### INSTRUCTION:
Count the lines in the material below that contain the string "price", and give only the number.

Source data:
------
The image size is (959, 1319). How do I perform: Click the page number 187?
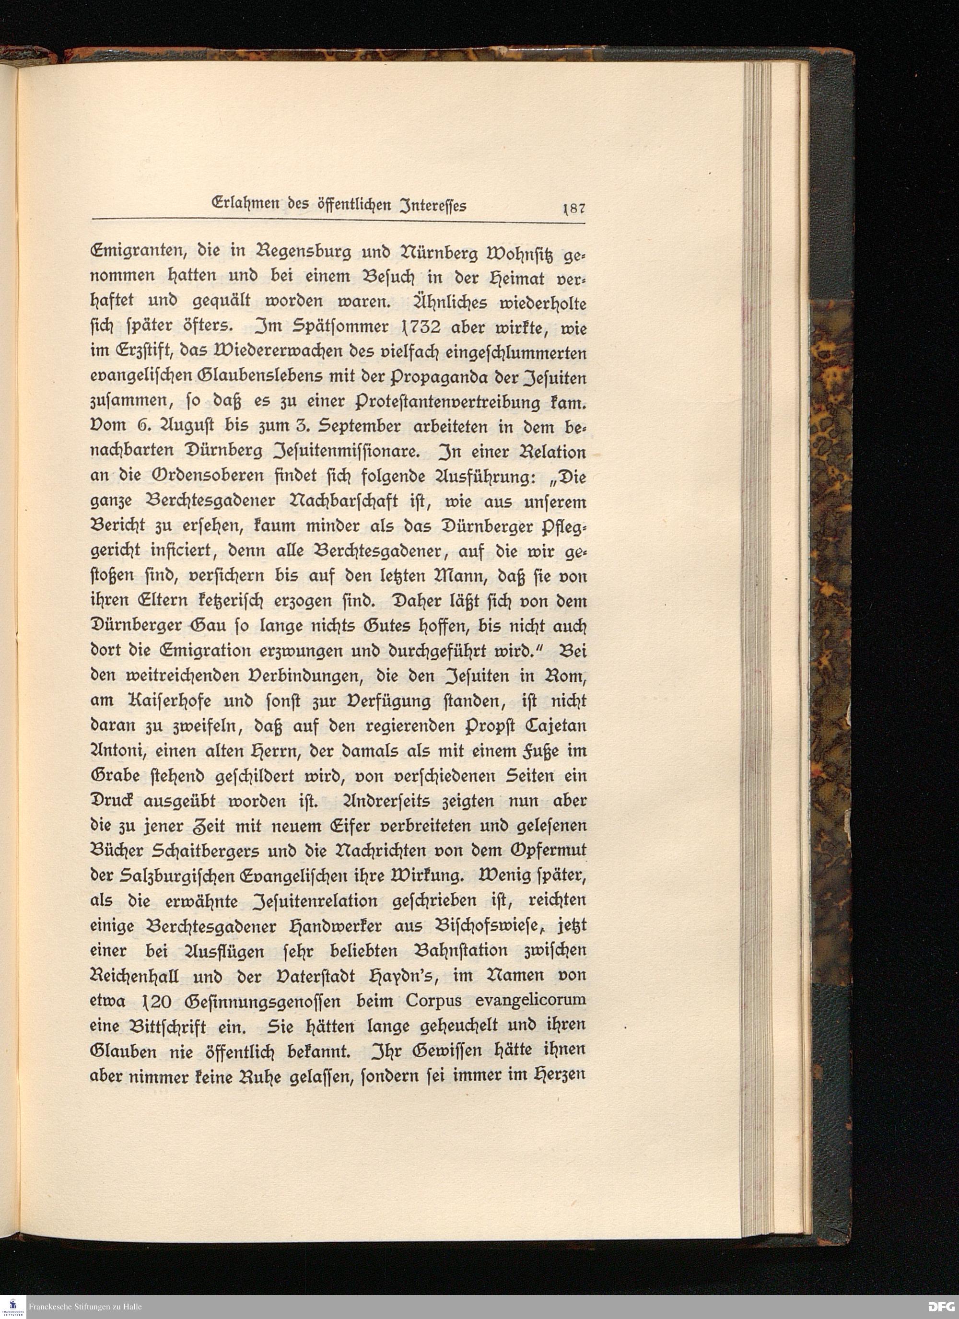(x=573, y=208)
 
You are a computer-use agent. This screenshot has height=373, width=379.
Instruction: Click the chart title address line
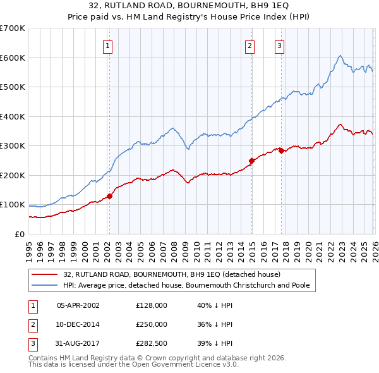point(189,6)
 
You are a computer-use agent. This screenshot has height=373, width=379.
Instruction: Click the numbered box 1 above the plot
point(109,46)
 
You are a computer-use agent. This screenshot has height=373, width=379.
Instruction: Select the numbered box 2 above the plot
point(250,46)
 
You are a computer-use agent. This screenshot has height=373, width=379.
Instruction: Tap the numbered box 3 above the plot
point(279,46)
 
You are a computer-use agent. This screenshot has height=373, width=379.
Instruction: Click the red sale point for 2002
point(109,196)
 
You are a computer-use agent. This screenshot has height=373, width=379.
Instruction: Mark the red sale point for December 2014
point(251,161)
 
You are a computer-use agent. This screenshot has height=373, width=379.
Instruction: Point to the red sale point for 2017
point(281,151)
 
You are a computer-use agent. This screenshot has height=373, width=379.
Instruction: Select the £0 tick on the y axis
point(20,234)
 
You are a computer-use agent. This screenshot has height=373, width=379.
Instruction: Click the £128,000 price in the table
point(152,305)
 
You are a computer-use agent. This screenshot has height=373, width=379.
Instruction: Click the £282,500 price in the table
------
### RESPONSE FOR THIS EXERCISE:
2